# Nismo goes greeeeeeeen



## Nigel-Power (Dec 16, 2009)

YouTube - ??LEAF NISMO RC?NY???2011?


----------



## TAZZMAXX (Mar 9, 2010)

Interesting to say the least. This green credentials and 100% zero emission USP is a bit misleading when the majority of electricity is still generated using fossil fuels that *do* take a bit of effort from mine to power station.

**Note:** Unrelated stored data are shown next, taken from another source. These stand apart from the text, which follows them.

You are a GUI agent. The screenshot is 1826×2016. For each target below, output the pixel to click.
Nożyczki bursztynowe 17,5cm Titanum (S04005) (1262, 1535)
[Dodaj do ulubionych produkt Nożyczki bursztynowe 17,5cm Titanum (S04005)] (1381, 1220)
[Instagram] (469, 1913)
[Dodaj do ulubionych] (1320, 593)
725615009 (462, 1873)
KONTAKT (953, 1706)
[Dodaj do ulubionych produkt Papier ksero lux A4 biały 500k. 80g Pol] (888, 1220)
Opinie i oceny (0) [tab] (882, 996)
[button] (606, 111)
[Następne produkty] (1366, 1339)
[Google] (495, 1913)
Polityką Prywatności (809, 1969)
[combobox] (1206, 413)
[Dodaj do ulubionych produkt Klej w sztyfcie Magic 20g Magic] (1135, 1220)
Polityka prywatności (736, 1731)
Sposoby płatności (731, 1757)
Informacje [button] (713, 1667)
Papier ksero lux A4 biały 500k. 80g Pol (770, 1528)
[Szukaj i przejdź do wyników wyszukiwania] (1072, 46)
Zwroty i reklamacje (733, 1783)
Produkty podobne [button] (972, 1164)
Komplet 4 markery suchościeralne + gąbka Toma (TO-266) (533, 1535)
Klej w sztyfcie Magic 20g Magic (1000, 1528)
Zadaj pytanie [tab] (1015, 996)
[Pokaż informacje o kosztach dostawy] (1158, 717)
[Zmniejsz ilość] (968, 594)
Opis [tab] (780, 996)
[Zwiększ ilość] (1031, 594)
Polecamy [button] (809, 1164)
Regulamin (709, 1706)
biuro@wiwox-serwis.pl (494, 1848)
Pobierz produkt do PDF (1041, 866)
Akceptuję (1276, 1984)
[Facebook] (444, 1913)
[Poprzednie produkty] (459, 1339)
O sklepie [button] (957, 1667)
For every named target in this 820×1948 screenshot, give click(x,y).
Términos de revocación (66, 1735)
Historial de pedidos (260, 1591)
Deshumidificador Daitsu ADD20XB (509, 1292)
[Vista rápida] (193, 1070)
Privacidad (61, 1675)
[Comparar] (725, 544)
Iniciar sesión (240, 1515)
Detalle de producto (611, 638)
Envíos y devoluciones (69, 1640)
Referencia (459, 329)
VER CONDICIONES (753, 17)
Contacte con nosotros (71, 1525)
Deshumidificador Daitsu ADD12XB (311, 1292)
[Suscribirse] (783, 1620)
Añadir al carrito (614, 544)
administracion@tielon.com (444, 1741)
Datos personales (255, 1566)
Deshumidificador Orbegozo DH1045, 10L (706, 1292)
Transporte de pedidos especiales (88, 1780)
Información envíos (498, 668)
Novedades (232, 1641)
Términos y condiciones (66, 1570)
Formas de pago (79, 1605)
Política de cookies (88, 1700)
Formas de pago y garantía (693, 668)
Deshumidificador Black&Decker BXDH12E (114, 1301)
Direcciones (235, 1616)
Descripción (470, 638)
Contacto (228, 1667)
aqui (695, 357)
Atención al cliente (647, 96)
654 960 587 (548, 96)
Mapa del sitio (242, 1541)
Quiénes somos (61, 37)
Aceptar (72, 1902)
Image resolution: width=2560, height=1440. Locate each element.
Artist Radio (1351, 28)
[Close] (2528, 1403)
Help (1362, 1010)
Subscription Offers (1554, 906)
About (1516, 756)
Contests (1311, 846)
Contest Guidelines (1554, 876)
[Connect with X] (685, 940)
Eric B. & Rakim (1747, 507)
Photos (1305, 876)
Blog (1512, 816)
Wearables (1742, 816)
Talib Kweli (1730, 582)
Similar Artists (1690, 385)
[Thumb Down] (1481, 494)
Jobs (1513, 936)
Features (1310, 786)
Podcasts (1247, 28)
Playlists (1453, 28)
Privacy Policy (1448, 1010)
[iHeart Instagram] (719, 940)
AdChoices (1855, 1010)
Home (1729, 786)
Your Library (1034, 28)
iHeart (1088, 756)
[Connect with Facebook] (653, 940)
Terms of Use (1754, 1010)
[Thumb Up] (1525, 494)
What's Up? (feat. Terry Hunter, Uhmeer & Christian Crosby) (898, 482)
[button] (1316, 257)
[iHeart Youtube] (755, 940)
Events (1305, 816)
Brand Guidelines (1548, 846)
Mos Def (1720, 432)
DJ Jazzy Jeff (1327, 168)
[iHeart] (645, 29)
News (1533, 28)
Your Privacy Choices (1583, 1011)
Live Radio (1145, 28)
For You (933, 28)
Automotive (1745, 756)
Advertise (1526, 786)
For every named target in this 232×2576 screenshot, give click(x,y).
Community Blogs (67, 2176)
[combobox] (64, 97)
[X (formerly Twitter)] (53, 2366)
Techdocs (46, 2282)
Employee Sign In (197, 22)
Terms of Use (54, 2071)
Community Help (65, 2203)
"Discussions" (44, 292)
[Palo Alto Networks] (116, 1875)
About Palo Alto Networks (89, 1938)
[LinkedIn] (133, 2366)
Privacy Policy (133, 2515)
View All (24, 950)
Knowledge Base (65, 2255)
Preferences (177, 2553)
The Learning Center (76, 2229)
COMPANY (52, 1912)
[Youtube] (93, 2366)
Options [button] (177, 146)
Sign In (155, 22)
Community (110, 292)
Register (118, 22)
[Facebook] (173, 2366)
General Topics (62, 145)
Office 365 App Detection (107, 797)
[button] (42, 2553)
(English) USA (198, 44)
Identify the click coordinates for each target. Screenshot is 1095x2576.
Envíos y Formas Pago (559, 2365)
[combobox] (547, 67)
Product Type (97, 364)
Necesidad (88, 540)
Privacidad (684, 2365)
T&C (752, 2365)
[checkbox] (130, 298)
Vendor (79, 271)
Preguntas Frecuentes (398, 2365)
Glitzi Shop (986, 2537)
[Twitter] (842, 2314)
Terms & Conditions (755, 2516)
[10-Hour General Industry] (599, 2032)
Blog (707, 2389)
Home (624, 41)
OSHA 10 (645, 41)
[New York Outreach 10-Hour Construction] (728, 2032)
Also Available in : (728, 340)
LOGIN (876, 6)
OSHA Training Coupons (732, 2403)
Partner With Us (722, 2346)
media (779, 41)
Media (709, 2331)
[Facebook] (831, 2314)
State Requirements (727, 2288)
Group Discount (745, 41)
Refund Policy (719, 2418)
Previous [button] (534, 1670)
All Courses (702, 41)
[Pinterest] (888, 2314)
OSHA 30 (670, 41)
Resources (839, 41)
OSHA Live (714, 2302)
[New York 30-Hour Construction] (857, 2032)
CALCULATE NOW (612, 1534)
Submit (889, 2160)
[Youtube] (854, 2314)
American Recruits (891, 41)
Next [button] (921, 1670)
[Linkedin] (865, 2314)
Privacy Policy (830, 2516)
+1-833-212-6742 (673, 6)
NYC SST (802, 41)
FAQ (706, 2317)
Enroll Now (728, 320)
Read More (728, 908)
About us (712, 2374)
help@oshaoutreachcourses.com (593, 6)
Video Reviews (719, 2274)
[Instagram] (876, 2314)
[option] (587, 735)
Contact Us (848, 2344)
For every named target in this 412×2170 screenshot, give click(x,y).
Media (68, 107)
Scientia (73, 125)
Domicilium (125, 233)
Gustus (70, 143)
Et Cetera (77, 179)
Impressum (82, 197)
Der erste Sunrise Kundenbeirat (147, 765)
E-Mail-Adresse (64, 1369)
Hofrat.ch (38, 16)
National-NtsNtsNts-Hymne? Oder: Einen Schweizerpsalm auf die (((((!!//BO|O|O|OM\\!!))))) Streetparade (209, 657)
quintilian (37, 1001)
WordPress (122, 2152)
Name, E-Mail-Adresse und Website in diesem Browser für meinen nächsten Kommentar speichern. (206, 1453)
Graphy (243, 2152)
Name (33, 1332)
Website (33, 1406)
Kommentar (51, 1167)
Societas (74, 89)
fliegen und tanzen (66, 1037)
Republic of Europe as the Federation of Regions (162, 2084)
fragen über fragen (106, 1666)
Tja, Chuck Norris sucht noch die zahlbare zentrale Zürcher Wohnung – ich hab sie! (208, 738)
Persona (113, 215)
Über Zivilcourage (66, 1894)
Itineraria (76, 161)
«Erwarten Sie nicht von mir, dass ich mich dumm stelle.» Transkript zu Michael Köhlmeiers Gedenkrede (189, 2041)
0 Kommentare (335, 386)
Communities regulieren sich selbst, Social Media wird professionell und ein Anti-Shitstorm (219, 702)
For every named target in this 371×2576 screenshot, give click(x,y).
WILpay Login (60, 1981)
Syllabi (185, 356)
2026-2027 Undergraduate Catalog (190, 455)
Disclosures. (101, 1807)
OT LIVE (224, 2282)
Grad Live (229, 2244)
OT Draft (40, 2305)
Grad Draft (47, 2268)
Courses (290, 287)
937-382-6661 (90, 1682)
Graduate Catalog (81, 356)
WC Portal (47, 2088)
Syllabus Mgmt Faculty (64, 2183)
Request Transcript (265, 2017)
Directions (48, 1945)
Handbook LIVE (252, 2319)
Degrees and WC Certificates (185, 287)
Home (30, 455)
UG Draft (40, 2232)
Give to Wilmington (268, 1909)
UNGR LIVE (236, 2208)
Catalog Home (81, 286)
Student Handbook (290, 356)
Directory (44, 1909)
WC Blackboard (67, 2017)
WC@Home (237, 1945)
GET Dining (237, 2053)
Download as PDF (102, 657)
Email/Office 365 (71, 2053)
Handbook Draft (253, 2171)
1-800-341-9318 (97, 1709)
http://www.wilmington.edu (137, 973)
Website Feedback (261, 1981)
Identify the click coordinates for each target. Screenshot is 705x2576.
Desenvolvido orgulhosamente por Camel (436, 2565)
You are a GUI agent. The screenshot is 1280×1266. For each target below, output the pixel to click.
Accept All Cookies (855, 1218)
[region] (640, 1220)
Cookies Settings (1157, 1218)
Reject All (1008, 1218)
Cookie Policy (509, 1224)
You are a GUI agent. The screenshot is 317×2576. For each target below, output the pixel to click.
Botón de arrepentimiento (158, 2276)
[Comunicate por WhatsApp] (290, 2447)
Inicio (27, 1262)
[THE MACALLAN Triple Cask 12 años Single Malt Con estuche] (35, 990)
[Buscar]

I wonder if it has a Nismo soundtrack to make it sound a bit meaner?


----------



## Nigel-Power (Dec 16, 2009)

YouTube - Nissan Leaf NISMO RC: New York International Auto Show 2011


----------



## Nigel-Power (Dec 16, 2009)

TAZZMAXX said:


> Interesting to say the least. This green credentials and 100% zero emission USP is a bit misleading when the majority of electricity is still generated using fossil fuels that *do* take a bit of effort from mine to power station.
> 
> I wonder if it has a Nismo soundtrack to make it sound a bit meaner?


you are spot on mate! its claimed to produce zero emissions,, bcause every thing has already been emitted while manufacturing the battery cells... nevertheless still not a bad alternative so as to keep the Green Peace people happy. Good attempt from Nissan nevertheless, finally an electric car with a Nismo badge on it, and it looks nothing electric either.... do like it. When all the carbon based engined cars are banned this will be the ideal choice I suppose in the future.


----------



## Trev (Nov 1, 2003)

Nigel-Power said:


> nevertheless still not a bad alternative so as to keep the Green Peace people happy..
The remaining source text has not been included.